PROBLEM DETAILS: Present the rows below as a numbered list, with blank lines omitted.

====== STORED RECORDS

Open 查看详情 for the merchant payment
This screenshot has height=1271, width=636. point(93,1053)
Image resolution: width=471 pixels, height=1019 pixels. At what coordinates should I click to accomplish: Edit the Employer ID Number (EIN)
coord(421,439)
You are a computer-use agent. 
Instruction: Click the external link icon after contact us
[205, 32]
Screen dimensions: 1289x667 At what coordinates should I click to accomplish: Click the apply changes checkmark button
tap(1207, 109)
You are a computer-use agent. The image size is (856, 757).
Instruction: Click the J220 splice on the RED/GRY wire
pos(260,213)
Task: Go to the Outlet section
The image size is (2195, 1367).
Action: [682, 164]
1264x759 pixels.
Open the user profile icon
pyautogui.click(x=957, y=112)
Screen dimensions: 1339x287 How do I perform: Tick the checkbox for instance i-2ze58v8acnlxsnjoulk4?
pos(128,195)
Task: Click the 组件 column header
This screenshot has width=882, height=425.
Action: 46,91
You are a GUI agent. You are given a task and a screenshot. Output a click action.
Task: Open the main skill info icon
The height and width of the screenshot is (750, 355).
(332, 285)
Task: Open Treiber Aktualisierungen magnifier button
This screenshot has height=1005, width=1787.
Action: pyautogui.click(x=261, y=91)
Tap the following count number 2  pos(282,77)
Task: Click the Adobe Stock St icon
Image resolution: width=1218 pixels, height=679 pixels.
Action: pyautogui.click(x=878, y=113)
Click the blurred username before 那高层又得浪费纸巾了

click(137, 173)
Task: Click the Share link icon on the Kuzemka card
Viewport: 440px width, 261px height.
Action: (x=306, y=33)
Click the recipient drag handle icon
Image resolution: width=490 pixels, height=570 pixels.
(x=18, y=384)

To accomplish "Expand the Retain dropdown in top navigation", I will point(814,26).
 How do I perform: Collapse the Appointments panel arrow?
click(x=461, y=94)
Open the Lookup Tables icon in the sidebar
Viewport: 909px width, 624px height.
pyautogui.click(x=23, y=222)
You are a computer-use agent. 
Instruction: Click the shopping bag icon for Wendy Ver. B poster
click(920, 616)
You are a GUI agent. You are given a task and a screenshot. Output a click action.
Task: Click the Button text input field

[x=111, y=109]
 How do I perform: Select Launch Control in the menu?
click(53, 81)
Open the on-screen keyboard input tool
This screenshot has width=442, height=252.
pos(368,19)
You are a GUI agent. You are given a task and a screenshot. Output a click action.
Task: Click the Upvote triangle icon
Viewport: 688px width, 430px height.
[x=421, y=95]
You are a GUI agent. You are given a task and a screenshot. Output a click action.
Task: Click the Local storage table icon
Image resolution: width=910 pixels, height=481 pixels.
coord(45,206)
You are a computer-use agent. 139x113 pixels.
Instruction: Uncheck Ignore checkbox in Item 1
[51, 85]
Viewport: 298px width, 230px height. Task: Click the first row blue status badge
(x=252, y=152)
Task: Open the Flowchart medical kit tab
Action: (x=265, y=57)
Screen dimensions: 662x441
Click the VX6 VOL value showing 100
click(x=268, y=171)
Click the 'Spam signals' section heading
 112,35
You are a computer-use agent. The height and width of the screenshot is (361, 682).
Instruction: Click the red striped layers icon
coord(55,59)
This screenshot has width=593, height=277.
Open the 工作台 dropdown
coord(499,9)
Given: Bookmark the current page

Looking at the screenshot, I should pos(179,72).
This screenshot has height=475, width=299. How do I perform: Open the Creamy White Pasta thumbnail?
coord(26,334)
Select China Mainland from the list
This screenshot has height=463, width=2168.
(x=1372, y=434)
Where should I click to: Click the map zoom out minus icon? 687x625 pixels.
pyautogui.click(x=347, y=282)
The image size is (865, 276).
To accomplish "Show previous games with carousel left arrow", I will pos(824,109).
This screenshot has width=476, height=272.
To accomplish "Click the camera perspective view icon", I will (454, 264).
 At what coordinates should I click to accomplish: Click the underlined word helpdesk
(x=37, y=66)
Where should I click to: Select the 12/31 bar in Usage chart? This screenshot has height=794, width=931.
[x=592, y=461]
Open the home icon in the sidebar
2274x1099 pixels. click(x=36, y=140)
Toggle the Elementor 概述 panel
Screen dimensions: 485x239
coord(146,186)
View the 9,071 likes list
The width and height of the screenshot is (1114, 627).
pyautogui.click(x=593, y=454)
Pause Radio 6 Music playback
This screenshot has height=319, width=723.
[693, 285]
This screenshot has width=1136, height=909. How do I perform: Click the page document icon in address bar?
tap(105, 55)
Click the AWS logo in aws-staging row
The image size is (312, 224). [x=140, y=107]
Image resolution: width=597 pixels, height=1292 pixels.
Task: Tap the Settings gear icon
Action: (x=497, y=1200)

============

COMPLETE RESPONSE:
1. Open 查看详情 for the merchant payment
2. This screenshot has height=1271, width=636. point(93,1053)
3. Image resolution: width=471 pixels, height=1019 pixels. At what coordinates should I click to accomplish: Edit the Employer ID Number (EIN)
4. coord(421,439)
5. You are a computer-use agent. 
6. Instruction: Click the external link icon after contact us
7. [205, 32]
8. Screen dimensions: 1289x667 At what coordinates should I click to accomplish: Click the apply changes checkmark button
9. tap(1207, 109)
10. You are a computer-use agent. The image size is (856, 757).
11. Instruction: Click the J220 splice on the RED/GRY wire
12. pos(260,213)
13. Task: Go to the Outlet section
14. The image size is (2195, 1367).
15. Action: [682, 164]
16. 1264x759 pixels.
17. Open the user profile icon
18. pyautogui.click(x=957, y=112)
19. Screen dimensions: 1339x287 How do I perform: Tick the checkbox for instance i-2ze58v8acnlxsnjoulk4?
20. pos(128,195)
21. Task: Click the 组件 column header
22. This screenshot has width=882, height=425.
23. Action: 46,91
24. You are a GUI agent. You are given a task and a screenshot. Output a click action.
25. Task: Open the main skill info icon
26. The height and width of the screenshot is (750, 355).
27. (332, 285)
28. Task: Open Treiber Aktualisierungen magnifier button
29. This screenshot has height=1005, width=1787.
30. Action: pyautogui.click(x=261, y=91)
31. Tap the following count number 2  pos(282,77)
32. Task: Click the Adobe Stock St icon
33. Image resolution: width=1218 pixels, height=679 pixels.
34. Action: pyautogui.click(x=878, y=113)
35. Click the blurred username before 那高层又得浪费纸巾了
36. click(137, 173)
37. Task: Click the Share link icon on the Kuzemka card
38. Viewport: 440px width, 261px height.
39. Action: (x=306, y=33)
40. Click the recipient drag handle icon
41. Image resolution: width=490 pixels, height=570 pixels.
42. (x=18, y=384)
43. To accomplish "Expand the Retain dropdown in top navigation", I will point(814,26).
44.  How do I perform: Collapse the Appointments panel arrow?
45. click(x=461, y=94)
46. Open the Lookup Tables icon in the sidebar
47. Viewport: 909px width, 624px height.
48. pyautogui.click(x=23, y=222)
49. You are a computer-use agent. 
50. Instruction: Click the shopping bag icon for Wendy Ver. B poster
51. click(920, 616)
52. You are a GUI agent. You are given a task and a screenshot. Output a click action.
53. Task: Click the Button text input field
54. [x=111, y=109]
55.  How do I perform: Select Launch Control in the menu?
56. click(53, 81)
57. Open the on-screen keyboard input tool
58. This screenshot has width=442, height=252.
59. pos(368,19)
60. You are a GUI agent. You are given a task and a screenshot. Output a click action.
61. Task: Click the Upvote triangle icon
62. Viewport: 688px width, 430px height.
63. [x=421, y=95]
64. You are a GUI agent. You are given a task and a screenshot. Output a click action.
65. Task: Click the Local storage table icon
66. Image resolution: width=910 pixels, height=481 pixels.
67. coord(45,206)
68. You are a computer-use agent. 139x113 pixels.
69. Instruction: Uncheck Ignore checkbox in Item 1
70. [51, 85]
71. Viewport: 298px width, 230px height. Task: Click the first row blue status badge
72. (x=252, y=152)
73. Task: Open the Flowchart medical kit tab
74. Action: (x=265, y=57)
75. Screen dimensions: 662x441
76. Click the VX6 VOL value showing 100
77. click(x=268, y=171)
78. Click the 'Spam signals' section heading
79.  112,35
80. You are a computer-use agent. The height and width of the screenshot is (361, 682).
81. Instruction: Click the red striped layers icon
82. coord(55,59)
83. This screenshot has width=593, height=277.
84. Open the 工作台 dropdown
85. coord(499,9)
86. Given: Bookmark the current page
87. Looking at the screenshot, I should pos(179,72).
88. This screenshot has height=475, width=299. How do I perform: Open the Creamy White Pasta thumbnail?
89. coord(26,334)
90. Select China Mainland from the list
91. This screenshot has height=463, width=2168.
92. (x=1372, y=434)
93. Where should I click to: Click the map zoom out minus icon? 687x625 pixels.
94. pyautogui.click(x=347, y=282)
95. The image size is (865, 276).
96. To accomplish "Show previous games with carousel left arrow", I will pos(824,109).
97. This screenshot has width=476, height=272.
98. To accomplish "Click the camera perspective view icon", I will (454, 264).
99.  At what coordinates should I click to accomplish: Click the underlined word helpdesk
100. (x=37, y=66)
101. Where should I click to: Select the 12/31 bar in Usage chart? This screenshot has height=794, width=931.
102. [x=592, y=461]
103. Open the home icon in the sidebar
104. 2274x1099 pixels. click(x=36, y=140)
105. Toggle the Elementor 概述 panel
106. Screen dimensions: 485x239
107. coord(146,186)
108. View the 9,071 likes list
109. The width and height of the screenshot is (1114, 627).
110. pyautogui.click(x=593, y=454)
111. Pause Radio 6 Music playback
112. This screenshot has height=319, width=723.
113. [693, 285]
114. This screenshot has width=1136, height=909. How do I perform: Click the page document icon in address bar?
115. tap(105, 55)
116. Click the AWS logo in aws-staging row
117. The image size is (312, 224). [x=140, y=107]
118. Image resolution: width=597 pixels, height=1292 pixels.
119. Task: Tap the Settings gear icon
120. Action: (x=497, y=1200)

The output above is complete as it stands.